Apply for community grant: Personal project (gpu)

#1
by BestWishYsh - opened

Apply for community grant: Academic project (gpu). We develop an identity-preserving text-to-video generation model, ConsisID, which can keep human-identity consistent in the generated video.
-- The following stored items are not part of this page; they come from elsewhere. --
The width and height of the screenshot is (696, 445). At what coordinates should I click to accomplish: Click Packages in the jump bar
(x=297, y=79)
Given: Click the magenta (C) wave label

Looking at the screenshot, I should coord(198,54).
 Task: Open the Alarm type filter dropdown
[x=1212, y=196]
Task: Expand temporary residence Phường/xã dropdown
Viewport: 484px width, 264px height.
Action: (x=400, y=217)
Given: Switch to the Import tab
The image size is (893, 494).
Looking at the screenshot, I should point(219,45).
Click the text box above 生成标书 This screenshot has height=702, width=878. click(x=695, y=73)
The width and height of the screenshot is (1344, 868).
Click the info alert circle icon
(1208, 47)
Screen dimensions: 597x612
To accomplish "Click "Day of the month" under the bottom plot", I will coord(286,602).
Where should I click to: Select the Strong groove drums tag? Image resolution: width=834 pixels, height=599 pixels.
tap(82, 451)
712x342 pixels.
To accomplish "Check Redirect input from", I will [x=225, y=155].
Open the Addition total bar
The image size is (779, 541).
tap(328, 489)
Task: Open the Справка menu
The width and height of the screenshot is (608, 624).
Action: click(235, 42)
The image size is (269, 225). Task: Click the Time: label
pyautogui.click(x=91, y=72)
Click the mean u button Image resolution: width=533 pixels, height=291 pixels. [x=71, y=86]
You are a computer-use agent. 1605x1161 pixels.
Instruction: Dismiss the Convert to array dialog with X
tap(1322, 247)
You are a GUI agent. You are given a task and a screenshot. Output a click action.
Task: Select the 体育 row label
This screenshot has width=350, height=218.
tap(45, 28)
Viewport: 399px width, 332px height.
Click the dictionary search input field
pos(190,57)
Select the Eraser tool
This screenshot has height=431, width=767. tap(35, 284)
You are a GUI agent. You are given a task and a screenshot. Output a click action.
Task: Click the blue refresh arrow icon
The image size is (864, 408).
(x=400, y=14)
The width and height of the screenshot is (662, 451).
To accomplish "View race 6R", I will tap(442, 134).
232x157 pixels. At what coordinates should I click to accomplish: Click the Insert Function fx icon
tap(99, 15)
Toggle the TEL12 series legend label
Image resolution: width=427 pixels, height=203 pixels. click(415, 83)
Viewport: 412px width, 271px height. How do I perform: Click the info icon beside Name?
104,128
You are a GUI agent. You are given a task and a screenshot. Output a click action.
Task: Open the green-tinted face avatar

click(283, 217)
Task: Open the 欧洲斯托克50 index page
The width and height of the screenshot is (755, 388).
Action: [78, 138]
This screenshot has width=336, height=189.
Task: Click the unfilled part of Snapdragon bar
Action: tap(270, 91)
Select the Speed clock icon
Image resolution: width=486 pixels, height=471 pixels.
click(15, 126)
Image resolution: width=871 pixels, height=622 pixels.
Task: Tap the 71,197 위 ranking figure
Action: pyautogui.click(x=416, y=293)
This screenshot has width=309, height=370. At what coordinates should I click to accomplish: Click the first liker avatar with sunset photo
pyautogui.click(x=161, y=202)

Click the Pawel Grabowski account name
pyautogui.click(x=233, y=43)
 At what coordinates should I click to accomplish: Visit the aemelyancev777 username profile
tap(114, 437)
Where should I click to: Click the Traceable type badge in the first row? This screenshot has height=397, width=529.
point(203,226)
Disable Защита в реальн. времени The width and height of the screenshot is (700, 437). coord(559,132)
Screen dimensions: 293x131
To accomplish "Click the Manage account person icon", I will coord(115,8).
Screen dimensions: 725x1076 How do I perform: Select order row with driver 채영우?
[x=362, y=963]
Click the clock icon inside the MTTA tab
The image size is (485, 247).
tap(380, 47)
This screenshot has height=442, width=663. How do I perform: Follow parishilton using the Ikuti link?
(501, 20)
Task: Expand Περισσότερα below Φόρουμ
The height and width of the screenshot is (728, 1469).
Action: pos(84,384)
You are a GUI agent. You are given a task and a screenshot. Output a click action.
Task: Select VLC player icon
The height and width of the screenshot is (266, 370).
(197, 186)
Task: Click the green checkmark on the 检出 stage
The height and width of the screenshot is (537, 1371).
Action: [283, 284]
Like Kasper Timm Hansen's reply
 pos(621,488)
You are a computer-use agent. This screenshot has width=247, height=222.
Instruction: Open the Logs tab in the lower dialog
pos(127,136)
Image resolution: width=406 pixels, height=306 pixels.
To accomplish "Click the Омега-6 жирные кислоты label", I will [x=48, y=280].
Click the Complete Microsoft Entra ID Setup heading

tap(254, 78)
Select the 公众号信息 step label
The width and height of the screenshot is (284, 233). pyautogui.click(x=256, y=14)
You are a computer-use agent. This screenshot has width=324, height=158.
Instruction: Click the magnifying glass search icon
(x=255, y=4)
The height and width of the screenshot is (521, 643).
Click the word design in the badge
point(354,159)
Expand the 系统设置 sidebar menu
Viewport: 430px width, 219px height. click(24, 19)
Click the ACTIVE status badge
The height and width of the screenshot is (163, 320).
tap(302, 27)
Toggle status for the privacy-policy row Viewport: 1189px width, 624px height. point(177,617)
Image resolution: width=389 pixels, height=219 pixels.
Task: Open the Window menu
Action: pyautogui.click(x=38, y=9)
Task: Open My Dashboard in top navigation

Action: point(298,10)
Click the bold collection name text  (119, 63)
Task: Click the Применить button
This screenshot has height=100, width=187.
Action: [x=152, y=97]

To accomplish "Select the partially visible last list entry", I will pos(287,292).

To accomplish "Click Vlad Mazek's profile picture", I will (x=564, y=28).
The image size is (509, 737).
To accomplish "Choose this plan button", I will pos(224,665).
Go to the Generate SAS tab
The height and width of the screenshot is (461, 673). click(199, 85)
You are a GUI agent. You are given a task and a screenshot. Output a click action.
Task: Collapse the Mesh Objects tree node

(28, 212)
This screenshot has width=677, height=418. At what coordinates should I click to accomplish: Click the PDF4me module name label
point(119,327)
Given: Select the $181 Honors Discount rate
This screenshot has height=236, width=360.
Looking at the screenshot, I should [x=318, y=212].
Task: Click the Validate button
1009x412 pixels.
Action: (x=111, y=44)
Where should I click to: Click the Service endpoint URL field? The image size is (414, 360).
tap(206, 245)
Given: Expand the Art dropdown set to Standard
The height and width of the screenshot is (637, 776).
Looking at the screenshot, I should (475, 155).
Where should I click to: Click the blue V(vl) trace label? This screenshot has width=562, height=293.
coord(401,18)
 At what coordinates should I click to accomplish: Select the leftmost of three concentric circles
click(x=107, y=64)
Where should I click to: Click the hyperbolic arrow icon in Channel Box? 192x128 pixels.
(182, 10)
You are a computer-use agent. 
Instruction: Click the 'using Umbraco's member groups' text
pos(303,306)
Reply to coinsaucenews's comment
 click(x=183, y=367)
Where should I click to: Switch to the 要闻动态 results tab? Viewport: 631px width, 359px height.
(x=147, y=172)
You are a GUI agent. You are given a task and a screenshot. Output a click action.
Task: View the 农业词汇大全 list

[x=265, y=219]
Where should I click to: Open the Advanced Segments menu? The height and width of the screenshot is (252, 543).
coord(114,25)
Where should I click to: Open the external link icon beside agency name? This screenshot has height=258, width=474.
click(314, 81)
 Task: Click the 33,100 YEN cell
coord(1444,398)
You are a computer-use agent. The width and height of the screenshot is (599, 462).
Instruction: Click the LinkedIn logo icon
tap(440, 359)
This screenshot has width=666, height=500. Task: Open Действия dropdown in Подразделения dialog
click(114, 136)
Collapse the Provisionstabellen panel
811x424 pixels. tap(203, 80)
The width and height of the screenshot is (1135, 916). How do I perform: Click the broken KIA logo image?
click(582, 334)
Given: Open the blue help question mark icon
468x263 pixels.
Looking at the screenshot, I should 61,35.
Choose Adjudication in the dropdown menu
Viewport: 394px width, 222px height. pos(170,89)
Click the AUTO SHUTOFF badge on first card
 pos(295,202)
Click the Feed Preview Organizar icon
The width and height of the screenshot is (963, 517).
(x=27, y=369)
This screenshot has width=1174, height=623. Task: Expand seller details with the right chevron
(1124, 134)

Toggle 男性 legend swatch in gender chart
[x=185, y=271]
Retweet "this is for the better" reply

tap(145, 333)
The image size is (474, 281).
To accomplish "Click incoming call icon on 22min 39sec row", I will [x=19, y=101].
arxiv: https://arxiv.org/abs/2411.17440
paper: https://huggingface.co/papers/2411.17440
page: https://pku-yuangroup.github.io/ConsisID/
code: https://github.com/PKU-YuanGroup/ConsisID

Hi @BestWishYsh , we've assigned ZeroGPU to this Space. Please check the compatibility and usage sections of this page so your Space can run on ZeroGPU.

thanks, let me check

BTW, it would be nice if you could provide more info, like arXiv link, GitHub URL, etc., when opening a grant request. Your request was tagged as a spam as it didn't have meaningful info.

i am sorry, thanks for your suggestion

@hysts hi, I have set @spaces.GPU(), but it still shows RuntimeError: No CUDA GPUs are available. Do you know how to fix it, thanks.

Can you provide more info about the error, like a stack trace?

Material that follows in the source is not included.